Dr. Perez Garcia y Bellon 2 died before the world could debrief him of his encyclopedia of
IPT knowledge, ideas, and experiences. This is an enormous loss for
humanity. In the big picture, the life of this one man on his 70th
birthday was a very thin thread. And on November 23, 2000, it
broke.
From IPTQ before he died:
If you are going to honor Dr. Perez Garcia y Bellon 2, honor him now.
If you are going to learn from him,
learn from him now.
If you want to record his knowledge and stories, record them
now.
If you want him to treat you with IPT, go to see him now.
Now all we can do is sift through the records that remain, and hope
that clever researchers will be able to reconstruct and rediscover the
treasures of medical knowledge that were lost.
- - - - - - - - - - - - - - - - - - -
A very high priority, I believed, should
have been
put on bringing Donato Perez Garcia y Bellon MD officially and
permanently to the United States. His IPT skills and knowledge were
priceless, unique, and irreplaceable. They could have been put to best use
here.
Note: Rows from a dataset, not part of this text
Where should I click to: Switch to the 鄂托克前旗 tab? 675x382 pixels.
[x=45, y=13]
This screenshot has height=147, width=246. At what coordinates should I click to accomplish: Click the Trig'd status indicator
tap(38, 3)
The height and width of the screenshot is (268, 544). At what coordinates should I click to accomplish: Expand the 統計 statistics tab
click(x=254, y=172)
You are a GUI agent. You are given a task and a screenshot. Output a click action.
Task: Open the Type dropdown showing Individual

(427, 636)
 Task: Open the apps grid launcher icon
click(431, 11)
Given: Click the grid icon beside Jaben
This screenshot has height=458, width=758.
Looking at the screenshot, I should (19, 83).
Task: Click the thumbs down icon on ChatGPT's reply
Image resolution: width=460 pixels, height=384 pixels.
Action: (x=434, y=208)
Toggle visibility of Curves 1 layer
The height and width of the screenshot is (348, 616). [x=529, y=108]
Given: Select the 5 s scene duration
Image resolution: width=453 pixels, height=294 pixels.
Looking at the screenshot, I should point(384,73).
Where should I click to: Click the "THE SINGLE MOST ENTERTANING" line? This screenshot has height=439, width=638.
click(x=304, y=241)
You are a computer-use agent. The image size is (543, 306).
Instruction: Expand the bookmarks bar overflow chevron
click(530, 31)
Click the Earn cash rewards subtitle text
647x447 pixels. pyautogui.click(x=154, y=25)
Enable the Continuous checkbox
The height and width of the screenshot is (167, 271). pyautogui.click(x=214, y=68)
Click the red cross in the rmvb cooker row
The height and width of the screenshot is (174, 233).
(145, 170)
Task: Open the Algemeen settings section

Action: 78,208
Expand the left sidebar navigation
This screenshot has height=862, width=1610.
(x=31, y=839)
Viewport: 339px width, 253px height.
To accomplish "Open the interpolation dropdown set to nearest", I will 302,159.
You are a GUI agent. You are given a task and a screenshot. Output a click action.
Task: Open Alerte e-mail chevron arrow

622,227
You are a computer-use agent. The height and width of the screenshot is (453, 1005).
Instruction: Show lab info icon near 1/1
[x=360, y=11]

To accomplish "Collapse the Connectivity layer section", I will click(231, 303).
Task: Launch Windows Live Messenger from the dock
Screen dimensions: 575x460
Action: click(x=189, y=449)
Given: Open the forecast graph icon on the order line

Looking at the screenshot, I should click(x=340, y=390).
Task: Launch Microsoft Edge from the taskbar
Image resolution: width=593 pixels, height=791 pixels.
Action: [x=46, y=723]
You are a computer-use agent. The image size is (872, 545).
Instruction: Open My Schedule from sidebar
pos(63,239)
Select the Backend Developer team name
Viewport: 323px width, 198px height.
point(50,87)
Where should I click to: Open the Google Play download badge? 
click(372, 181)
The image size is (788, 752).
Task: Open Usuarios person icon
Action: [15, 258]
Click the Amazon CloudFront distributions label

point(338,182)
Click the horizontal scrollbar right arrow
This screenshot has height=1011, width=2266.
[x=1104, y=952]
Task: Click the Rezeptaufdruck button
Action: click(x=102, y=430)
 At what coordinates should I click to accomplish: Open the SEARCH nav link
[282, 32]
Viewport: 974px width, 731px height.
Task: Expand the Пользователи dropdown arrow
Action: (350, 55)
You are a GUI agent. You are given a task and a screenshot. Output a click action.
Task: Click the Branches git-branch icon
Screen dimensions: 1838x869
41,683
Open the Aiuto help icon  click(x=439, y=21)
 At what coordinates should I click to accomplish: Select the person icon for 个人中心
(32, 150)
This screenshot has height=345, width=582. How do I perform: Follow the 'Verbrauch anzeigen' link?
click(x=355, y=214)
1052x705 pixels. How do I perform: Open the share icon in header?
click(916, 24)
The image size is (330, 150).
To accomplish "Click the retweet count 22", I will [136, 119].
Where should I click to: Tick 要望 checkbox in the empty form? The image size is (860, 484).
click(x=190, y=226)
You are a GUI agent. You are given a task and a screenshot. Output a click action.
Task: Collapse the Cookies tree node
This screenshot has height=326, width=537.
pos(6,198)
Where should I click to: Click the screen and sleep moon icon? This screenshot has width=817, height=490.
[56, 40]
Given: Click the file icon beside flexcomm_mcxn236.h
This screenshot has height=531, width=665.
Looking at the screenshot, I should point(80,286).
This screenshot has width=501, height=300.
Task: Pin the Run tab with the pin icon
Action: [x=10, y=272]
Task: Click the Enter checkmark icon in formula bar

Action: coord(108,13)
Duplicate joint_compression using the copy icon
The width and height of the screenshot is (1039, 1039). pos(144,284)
A faculty position at a teaching hospital would have been ideal, so
he could have worked with medical students and other doctors, so he
could have been a
consultant for many medical and pharmacological researchers and
entrepreneurs, and so he could have treated many patients, for the remainder of his
career. The ideal situation would have been for him to work side by side
with his son, Dr. Perez Garcia y Bellon 2, in the San Francisco Bay Area, at the medical
center of Stanford or UCSF, or both. I would have liked to see this
happen, for the sake of all humanity.
And now we must carry on without him.